Вечер в соседской усадьбе - Страница 1
Петер Кристен Асбьерсен, Йерген Ингебертсен Му
Вечер в соседской усадьбе
* * *
Когда наблюдаешь жизнь и спешку, царящие теперь на улицах Христиании[1], едва ли поверишь, что совсем недалеко ушло то время, когда частенько на здешних улицах днём было тихо, как в церкви. В те времена, тридцать — сорок лет тому назад[2], бывало, редко увидишь такое движение в самые оживлённые ярмарочные дни, как теперь ежедневно видишь на рыночной площади или в других самых многолюдных местах прогулок горожан.
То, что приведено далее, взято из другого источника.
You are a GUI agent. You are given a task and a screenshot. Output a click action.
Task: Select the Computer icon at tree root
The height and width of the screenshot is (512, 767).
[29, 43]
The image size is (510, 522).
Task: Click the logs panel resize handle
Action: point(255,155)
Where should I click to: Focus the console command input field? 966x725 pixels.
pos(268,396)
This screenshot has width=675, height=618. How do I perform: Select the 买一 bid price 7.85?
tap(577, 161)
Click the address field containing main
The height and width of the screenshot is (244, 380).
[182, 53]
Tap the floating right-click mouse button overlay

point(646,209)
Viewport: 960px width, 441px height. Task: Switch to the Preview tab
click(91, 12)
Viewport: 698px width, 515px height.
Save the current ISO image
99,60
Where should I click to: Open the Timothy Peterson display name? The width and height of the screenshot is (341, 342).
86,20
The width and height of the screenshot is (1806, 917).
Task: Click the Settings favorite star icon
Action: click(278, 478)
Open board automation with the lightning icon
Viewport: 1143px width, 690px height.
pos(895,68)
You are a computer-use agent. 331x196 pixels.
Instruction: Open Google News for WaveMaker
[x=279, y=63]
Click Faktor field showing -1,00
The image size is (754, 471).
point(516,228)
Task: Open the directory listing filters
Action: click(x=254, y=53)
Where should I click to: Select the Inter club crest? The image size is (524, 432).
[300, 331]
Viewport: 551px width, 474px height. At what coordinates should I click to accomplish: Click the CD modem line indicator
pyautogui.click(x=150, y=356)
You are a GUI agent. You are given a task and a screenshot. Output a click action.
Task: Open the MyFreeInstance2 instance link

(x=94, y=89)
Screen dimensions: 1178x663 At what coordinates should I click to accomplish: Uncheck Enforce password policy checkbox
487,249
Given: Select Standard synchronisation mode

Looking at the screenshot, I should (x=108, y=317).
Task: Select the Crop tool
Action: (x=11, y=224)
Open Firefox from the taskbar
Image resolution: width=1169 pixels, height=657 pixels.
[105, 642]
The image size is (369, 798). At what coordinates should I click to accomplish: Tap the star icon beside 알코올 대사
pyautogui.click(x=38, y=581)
На той улице, где я бегал ребёнком, меж камнями росла свежая, зелёная трава. Там чванливо расхаживали на свободе и клевали корм куры. Пономарь мог по полдня стоять, приоткрыв окно и справляясь у служанок о здоровье их хозяев или выслушивая, что они ели на обед. Нередко тишина прерывалась грохотом экипажа. Посреди улицы, в сточной канаве у самого тротуара, плескались утки, не подозревая, что на свете есть сторож и арестанты в ратуше; а ястреб отважно охотился на их утят. Да, согласно достоверному преданию, дело зашло так далеко, что ястреб однажды покусился на очень важное духовное лицо — вцепился в парик старого пробста[3] Лумхольца, который без шляпы, заложив руки за спину, совершал свою обычную послеобеденную прогулку, облачённый в широкополую жемчужно-серую рясу со стальными пуговицами, в чёрные панталоны до колен и башмаки с серебряными пряжками.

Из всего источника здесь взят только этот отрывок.